To Benjamin Franklin from Arthur Lee, 18 February 1779

From Arthur Lee

LS:9 American Philosophical Society; copy and transcript: National Archives

Chaillot Feb. 18th. 1779

Sir.

I this moment had the honor of receiving yours of this days date; containing Copies of the Resolutions of Congress of Septr. 11th. & 14th. and October 22d. I shall do myself the honor of paying my Compliments to you on your appointment tomorrow about 12’O’Clock.

Nothing can be more agreeable to me than your intention of cultivating the harmony recommended in the last resolution; because I always lamented the interruption of it as detrimental to the public, & dishonorable to ourselves.

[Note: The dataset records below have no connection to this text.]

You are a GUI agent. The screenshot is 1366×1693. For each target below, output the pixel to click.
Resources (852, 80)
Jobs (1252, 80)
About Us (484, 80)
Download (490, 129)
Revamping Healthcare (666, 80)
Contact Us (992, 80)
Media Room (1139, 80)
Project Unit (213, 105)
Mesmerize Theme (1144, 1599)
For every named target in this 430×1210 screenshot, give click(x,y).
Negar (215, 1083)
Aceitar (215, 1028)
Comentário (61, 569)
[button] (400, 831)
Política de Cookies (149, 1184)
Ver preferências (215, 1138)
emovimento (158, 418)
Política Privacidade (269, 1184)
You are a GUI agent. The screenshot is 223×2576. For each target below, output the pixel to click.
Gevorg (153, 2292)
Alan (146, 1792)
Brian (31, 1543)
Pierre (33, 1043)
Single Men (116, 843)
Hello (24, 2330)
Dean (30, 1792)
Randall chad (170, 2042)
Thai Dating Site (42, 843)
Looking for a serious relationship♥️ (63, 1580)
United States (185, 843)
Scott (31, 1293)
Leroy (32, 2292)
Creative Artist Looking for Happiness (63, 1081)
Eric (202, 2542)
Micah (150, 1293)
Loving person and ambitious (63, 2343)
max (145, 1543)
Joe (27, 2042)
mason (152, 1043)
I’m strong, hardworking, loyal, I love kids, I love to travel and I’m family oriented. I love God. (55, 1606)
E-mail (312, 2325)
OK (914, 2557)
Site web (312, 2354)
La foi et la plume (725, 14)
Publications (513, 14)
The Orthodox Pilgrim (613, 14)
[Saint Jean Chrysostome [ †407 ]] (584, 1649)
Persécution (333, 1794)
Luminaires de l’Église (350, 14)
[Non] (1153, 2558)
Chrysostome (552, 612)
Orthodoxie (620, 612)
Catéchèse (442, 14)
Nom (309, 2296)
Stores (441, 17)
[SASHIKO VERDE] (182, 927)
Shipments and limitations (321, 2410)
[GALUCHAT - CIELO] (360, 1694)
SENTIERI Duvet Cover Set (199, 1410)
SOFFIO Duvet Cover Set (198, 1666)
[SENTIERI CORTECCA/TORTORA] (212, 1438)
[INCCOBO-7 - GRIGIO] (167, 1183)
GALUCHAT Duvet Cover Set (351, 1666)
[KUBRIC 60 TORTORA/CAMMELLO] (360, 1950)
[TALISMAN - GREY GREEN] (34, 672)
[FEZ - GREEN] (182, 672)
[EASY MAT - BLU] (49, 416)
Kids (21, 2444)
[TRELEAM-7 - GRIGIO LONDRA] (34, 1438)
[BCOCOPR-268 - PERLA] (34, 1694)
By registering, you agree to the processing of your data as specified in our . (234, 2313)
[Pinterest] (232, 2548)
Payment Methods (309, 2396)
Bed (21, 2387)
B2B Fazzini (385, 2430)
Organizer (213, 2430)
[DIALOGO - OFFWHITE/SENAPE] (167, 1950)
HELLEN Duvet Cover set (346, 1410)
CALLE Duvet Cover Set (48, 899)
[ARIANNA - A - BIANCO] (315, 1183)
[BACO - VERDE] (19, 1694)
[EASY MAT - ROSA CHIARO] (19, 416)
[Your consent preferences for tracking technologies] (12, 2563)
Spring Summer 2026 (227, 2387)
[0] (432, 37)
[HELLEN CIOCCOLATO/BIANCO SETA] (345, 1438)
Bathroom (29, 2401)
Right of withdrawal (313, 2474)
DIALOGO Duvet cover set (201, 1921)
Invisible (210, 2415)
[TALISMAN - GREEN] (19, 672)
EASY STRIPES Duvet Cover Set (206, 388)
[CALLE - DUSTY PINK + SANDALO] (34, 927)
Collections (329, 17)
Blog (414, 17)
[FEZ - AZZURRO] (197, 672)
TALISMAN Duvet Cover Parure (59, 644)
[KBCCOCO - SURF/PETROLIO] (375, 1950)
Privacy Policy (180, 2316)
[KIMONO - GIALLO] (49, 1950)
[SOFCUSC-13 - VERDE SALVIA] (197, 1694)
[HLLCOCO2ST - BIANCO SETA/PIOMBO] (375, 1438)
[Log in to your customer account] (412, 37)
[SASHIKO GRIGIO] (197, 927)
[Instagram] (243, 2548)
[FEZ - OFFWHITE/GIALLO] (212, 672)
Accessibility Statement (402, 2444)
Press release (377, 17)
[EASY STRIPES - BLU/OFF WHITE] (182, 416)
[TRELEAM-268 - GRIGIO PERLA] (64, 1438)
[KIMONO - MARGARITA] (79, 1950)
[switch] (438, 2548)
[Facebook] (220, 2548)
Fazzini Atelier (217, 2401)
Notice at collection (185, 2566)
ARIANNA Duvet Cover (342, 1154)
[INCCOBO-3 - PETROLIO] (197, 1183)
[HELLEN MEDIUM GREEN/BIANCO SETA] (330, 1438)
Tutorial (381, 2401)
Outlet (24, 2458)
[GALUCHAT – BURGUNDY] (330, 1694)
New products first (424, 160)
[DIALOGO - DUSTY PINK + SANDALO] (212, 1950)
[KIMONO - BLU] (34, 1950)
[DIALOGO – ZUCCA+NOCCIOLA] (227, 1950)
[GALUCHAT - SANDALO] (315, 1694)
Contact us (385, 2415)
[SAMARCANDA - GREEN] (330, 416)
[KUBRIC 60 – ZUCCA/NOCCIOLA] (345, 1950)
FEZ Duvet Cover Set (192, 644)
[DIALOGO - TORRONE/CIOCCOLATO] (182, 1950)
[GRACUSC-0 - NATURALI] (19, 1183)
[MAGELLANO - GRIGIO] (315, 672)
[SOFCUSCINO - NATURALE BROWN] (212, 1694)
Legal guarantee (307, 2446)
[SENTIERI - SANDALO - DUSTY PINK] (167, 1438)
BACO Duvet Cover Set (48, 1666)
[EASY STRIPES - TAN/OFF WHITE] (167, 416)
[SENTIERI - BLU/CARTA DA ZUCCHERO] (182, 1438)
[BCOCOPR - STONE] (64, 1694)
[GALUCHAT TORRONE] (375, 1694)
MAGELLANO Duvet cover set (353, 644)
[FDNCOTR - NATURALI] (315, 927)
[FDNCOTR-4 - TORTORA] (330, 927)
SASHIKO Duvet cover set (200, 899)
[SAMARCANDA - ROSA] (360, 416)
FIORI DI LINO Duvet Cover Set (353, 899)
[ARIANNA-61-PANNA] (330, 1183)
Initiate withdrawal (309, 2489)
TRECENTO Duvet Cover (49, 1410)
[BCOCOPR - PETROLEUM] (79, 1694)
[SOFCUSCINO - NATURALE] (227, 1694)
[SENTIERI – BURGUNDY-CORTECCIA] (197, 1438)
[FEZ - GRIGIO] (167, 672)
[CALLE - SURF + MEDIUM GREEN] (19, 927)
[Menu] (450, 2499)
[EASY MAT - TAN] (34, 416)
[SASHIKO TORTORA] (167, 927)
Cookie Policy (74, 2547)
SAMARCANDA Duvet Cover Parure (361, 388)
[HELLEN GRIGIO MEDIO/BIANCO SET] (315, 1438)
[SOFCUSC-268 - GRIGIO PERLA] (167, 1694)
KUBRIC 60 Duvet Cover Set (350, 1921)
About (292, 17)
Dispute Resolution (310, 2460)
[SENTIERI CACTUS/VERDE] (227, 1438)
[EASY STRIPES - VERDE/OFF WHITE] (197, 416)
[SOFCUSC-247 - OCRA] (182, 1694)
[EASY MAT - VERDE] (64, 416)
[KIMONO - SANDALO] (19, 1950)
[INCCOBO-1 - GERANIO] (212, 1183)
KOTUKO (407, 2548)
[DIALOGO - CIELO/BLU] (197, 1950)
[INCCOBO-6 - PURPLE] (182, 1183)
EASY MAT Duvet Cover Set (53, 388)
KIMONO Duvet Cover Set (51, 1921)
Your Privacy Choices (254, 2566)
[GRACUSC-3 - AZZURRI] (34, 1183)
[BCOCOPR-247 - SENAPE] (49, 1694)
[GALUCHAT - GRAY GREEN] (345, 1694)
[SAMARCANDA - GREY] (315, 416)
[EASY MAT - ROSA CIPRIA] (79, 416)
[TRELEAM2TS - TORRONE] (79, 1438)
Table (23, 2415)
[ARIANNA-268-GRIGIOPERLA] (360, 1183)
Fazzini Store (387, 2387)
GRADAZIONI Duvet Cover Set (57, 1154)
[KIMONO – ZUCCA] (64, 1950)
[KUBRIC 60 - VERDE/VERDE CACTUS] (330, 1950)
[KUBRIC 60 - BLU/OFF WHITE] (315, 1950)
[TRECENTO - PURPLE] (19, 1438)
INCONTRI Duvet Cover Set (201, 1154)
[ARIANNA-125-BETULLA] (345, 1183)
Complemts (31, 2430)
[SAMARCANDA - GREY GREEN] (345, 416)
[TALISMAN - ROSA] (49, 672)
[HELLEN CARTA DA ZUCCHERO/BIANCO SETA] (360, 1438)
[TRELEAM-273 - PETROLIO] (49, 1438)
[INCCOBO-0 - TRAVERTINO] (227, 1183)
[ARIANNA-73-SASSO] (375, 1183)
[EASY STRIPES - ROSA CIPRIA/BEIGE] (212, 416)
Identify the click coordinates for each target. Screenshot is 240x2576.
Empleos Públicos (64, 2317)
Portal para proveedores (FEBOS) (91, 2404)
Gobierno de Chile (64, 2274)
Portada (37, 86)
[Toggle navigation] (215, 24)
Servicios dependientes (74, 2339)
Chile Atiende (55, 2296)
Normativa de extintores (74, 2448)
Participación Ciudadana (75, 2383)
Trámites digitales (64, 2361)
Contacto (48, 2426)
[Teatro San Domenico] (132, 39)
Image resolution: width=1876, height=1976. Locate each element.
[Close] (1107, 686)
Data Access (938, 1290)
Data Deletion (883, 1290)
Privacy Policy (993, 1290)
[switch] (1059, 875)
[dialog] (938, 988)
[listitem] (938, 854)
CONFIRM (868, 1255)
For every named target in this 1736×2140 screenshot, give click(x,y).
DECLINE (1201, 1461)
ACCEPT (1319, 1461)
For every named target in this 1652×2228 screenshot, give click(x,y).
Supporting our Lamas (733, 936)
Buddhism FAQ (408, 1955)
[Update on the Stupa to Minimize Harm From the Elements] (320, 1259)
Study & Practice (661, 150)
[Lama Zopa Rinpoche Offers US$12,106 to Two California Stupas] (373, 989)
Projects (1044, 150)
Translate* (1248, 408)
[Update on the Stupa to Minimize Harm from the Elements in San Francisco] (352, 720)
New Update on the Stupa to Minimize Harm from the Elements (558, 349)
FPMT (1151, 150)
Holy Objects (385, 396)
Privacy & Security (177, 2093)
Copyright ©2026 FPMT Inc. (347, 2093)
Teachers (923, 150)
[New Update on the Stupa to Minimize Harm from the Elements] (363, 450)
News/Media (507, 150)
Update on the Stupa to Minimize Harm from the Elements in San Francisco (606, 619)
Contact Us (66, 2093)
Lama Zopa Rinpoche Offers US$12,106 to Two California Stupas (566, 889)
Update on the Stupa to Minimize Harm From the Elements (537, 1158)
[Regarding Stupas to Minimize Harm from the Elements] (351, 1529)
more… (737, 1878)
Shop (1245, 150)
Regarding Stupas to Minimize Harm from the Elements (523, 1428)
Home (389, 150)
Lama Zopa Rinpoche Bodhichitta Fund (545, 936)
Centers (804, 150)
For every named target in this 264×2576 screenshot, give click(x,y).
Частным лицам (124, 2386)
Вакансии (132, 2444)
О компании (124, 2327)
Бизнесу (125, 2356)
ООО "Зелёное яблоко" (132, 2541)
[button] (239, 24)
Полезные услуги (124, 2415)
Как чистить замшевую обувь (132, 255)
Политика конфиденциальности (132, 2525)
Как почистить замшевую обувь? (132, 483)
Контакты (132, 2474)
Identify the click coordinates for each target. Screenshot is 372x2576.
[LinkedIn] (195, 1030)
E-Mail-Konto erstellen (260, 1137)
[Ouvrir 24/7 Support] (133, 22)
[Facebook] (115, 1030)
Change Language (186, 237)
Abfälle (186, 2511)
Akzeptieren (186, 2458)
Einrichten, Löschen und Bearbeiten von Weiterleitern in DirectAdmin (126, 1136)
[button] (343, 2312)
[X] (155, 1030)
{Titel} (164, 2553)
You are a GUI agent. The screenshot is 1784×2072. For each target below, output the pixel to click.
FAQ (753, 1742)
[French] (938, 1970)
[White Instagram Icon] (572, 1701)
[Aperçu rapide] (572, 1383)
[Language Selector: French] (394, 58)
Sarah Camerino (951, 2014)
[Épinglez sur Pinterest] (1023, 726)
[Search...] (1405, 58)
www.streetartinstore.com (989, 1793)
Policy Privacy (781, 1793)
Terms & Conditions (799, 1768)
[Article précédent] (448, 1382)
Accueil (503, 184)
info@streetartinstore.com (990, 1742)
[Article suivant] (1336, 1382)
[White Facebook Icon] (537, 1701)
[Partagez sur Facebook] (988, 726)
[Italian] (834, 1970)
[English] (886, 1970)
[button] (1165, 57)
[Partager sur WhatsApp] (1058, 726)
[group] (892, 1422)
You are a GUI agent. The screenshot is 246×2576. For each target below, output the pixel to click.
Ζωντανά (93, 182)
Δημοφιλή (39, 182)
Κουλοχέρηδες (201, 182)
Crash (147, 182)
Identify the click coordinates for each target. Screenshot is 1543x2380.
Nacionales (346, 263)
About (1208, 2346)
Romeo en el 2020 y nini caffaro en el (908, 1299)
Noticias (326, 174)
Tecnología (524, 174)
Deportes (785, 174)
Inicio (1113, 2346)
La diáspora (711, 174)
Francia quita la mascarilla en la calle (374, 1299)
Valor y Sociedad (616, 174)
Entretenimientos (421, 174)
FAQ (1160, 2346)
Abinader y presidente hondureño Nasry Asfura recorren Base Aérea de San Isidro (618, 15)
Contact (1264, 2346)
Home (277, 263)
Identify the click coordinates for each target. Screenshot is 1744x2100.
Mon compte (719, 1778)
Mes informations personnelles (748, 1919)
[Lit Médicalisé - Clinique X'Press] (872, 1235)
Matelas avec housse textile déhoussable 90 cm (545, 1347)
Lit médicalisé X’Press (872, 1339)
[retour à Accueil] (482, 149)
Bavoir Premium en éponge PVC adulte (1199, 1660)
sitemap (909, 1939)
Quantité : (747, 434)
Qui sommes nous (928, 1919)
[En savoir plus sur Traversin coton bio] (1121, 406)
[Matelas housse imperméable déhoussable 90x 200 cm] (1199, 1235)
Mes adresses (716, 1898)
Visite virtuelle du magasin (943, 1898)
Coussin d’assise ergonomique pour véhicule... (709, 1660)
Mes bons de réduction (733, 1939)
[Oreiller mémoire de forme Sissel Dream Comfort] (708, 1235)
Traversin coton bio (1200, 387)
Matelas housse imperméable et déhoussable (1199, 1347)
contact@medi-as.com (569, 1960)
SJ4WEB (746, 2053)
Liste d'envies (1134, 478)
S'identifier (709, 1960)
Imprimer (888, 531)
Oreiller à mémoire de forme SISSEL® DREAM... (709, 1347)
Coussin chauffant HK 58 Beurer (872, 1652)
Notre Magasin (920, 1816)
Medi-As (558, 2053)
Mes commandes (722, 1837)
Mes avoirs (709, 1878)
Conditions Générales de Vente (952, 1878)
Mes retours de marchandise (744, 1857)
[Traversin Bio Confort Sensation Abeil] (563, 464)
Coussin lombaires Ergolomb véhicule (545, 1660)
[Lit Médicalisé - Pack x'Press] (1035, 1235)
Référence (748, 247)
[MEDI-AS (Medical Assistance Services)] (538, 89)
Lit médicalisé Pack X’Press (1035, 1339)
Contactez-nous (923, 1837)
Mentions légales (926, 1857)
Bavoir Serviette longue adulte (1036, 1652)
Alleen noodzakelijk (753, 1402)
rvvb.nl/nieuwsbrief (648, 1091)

As Mr. Deane has usd your name in his letter to the people in order to support his accusations & invectives against me; and has done the same in a piece given in by him to Congress, and by their order sent to me, to authorize the most outrageous abuse of me that can be imagind; it was my intention to have written to you, to know whether this was done by your authority.1 But I shall not carry that intention into execution, without an assurance from you that it will not prevent the promisd harmony & confidence, which from my heart I believe to be essential to the honor and interest of the United States. Rather therefore than hazard these by any act of mine; I will combat Mr. Deane’s Calumnies without endeavoring to take from him the appearance of your concurrence, under which he shields himself.2

I have the honor to be, with the greatest respect and Esteem, Sir Your Most obedient Servt.

Arthur Lee

The Hon. Dr. B. Franklin.

[Note numbering follows the Franklin Papers source.]

9The LS and copy are in Ford’s hand.

1The letter to Congress was Deane’s of Oct. 12, 1778 (Deane Papers, III, 13–21), which Congress ordered sent to Lee: JCC, XII, 1010. In Deane’s address “To the Free and Virtuous Citizens of America,” he described BF as his “venerable friend”: Deane Papers, III, 67. For the pressures which led Deane to prepare the documents see XXVII, 584.

2For Lee’s rejoinder to Deane’s criticisms see our annotation of his draft of a communication from the commissioners to Vergennes, Feb. 5.